━━━ Given data ━━━
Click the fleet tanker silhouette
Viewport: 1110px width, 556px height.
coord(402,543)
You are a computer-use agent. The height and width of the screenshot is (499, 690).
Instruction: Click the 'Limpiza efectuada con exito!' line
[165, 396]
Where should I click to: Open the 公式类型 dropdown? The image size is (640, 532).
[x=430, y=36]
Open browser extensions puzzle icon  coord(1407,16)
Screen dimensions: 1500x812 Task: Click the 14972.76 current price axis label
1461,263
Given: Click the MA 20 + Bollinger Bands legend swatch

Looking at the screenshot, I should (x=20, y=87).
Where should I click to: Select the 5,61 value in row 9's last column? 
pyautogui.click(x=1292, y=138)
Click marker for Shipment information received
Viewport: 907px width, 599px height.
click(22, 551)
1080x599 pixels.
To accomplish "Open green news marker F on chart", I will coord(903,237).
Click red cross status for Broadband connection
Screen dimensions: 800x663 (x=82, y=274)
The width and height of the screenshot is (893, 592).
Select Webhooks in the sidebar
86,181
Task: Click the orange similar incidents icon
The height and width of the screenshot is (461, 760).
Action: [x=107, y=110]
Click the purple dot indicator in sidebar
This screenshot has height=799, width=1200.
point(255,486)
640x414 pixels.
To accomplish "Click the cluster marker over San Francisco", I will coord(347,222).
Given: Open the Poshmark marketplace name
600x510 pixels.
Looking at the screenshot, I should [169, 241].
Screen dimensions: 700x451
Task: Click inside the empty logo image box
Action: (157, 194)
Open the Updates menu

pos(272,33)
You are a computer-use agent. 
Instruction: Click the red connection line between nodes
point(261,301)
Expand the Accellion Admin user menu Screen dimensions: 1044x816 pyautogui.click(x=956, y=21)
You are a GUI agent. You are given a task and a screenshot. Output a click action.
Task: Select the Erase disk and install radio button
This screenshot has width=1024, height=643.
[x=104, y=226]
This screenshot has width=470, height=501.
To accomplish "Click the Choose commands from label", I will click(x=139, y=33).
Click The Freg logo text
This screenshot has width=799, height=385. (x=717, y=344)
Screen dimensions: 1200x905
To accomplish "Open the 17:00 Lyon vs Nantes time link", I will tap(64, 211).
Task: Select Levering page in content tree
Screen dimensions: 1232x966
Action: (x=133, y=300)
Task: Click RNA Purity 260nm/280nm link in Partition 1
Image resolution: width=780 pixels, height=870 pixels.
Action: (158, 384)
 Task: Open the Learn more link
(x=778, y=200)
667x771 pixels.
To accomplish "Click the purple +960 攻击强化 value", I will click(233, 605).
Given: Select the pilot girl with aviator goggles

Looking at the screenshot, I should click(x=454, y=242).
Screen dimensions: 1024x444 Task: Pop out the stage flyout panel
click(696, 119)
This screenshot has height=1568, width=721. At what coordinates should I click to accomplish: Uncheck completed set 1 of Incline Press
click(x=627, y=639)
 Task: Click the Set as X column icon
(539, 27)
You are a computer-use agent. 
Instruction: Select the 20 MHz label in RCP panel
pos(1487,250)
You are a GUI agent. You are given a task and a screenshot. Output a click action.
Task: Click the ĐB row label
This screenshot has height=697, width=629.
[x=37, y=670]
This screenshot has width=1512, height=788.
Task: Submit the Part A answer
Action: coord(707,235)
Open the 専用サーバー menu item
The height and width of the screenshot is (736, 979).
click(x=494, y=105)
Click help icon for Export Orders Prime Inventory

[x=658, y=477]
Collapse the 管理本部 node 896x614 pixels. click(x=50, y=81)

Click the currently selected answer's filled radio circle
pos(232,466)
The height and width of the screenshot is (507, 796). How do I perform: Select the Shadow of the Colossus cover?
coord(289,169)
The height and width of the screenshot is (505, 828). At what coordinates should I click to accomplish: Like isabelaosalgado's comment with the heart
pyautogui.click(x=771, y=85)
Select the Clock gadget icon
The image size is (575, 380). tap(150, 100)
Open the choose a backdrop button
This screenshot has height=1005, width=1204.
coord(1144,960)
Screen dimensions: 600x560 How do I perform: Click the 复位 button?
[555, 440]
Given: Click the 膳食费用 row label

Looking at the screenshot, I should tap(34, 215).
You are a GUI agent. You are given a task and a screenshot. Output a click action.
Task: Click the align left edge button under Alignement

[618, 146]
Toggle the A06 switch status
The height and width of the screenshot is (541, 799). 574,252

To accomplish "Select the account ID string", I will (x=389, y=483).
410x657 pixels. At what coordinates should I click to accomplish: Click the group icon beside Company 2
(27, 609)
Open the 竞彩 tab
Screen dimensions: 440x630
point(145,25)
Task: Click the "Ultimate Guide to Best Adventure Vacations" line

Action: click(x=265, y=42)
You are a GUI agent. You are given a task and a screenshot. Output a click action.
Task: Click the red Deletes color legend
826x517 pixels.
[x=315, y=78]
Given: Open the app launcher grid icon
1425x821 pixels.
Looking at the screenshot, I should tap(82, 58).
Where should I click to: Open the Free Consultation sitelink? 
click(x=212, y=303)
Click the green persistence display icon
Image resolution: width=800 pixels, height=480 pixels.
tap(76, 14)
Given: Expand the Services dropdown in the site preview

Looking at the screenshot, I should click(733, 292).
━━━
Copy each line of the data above without altering a single character.

Click the fleet tanker silhouette
Viewport: 1110px width, 556px height.
coord(402,543)
You are a computer-use agent. The height and width of the screenshot is (499, 690).
Instruction: Click the 'Limpiza efectuada con exito!' line
[165, 396]
Where should I click to: Open the 公式类型 dropdown? The image size is (640, 532).
[x=430, y=36]
Open browser extensions puzzle icon  coord(1407,16)
Screen dimensions: 1500x812 Task: Click the 14972.76 current price axis label
1461,263
Given: Click the MA 20 + Bollinger Bands legend swatch

Looking at the screenshot, I should (x=20, y=87).
Where should I click to: Select the 5,61 value in row 9's last column? 
pyautogui.click(x=1292, y=138)
Click marker for Shipment information received
Viewport: 907px width, 599px height.
click(22, 551)
1080x599 pixels.
To accomplish "Open green news marker F on chart", I will coord(903,237).
Click red cross status for Broadband connection
Screen dimensions: 800x663 (x=82, y=274)
The width and height of the screenshot is (893, 592).
Select Webhooks in the sidebar
86,181
Task: Click the orange similar incidents icon
The height and width of the screenshot is (461, 760).
Action: [x=107, y=110]
Click the purple dot indicator in sidebar
This screenshot has height=799, width=1200.
point(255,486)
640x414 pixels.
To accomplish "Click the cluster marker over San Francisco", I will coord(347,222).
Given: Open the Poshmark marketplace name
600x510 pixels.
Looking at the screenshot, I should [169, 241].
Screen dimensions: 700x451
Task: Click inside the empty logo image box
Action: (157, 194)
Open the Updates menu

pos(272,33)
You are a computer-use agent. 
Instruction: Click the red connection line between nodes
point(261,301)
Expand the Accellion Admin user menu Screen dimensions: 1044x816 pyautogui.click(x=956, y=21)
You are a GUI agent. You are given a task and a screenshot. Output a click action.
Task: Select the Erase disk and install radio button
This screenshot has width=1024, height=643.
[x=104, y=226]
This screenshot has width=470, height=501.
To accomplish "Click the Choose commands from label", I will click(x=139, y=33).
Click The Freg logo text
This screenshot has width=799, height=385. (x=717, y=344)
Screen dimensions: 1200x905
To accomplish "Open the 17:00 Lyon vs Nantes time link", I will tap(64, 211).
Task: Select Levering page in content tree
Screen dimensions: 1232x966
Action: (x=133, y=300)
Task: Click RNA Purity 260nm/280nm link in Partition 1
Image resolution: width=780 pixels, height=870 pixels.
Action: (158, 384)
 Task: Open the Learn more link
(x=778, y=200)
667x771 pixels.
To accomplish "Click the purple +960 攻击强化 value", I will click(233, 605).
Given: Select the pilot girl with aviator goggles

Looking at the screenshot, I should click(x=454, y=242).
Screen dimensions: 1024x444 Task: Pop out the stage flyout panel
click(696, 119)
This screenshot has height=1568, width=721. At what coordinates should I click to accomplish: Uncheck completed set 1 of Incline Press
click(x=627, y=639)
 Task: Click the Set as X column icon
(539, 27)
You are a computer-use agent. 
Instruction: Select the 20 MHz label in RCP panel
pos(1487,250)
You are a GUI agent. You are given a task and a screenshot. Output a click action.
Task: Click the ĐB row label
This screenshot has height=697, width=629.
[x=37, y=670]
This screenshot has width=1512, height=788.
Task: Submit the Part A answer
Action: coord(707,235)
Open the 専用サーバー menu item
The height and width of the screenshot is (736, 979).
click(x=494, y=105)
Click help icon for Export Orders Prime Inventory

[x=658, y=477]
Collapse the 管理本部 node 896x614 pixels. click(x=50, y=81)

Click the currently selected answer's filled radio circle
pos(232,466)
The height and width of the screenshot is (507, 796). How do I perform: Select the Shadow of the Colossus cover?
coord(289,169)
The height and width of the screenshot is (505, 828). At what coordinates should I click to accomplish: Like isabelaosalgado's comment with the heart
pyautogui.click(x=771, y=85)
Select the Clock gadget icon
The image size is (575, 380). tap(150, 100)
Open the choose a backdrop button
This screenshot has height=1005, width=1204.
coord(1144,960)
Screen dimensions: 600x560 How do I perform: Click the 复位 button?
[555, 440]
Given: Click the 膳食费用 row label

Looking at the screenshot, I should tap(34, 215).
You are a GUI agent. You are given a task and a screenshot. Output a click action.
Task: Click the align left edge button under Alignement

[618, 146]
Toggle the A06 switch status
The height and width of the screenshot is (541, 799). 574,252

To accomplish "Select the account ID string", I will (x=389, y=483).
410x657 pixels. At what coordinates should I click to accomplish: Click the group icon beside Company 2
(27, 609)
Open the 竞彩 tab
Screen dimensions: 440x630
point(145,25)
Task: Click the "Ultimate Guide to Best Adventure Vacations" line

Action: click(x=265, y=42)
You are a GUI agent. You are given a task and a screenshot. Output a click action.
Task: Click the red Deletes color legend
826x517 pixels.
[x=315, y=78]
Given: Open the app launcher grid icon
1425x821 pixels.
Looking at the screenshot, I should tap(82, 58).
Where should I click to: Open the Free Consultation sitelink? 
click(x=212, y=303)
Click the green persistence display icon
Image resolution: width=800 pixels, height=480 pixels.
tap(76, 14)
Given: Expand the Services dropdown in the site preview

Looking at the screenshot, I should click(733, 292).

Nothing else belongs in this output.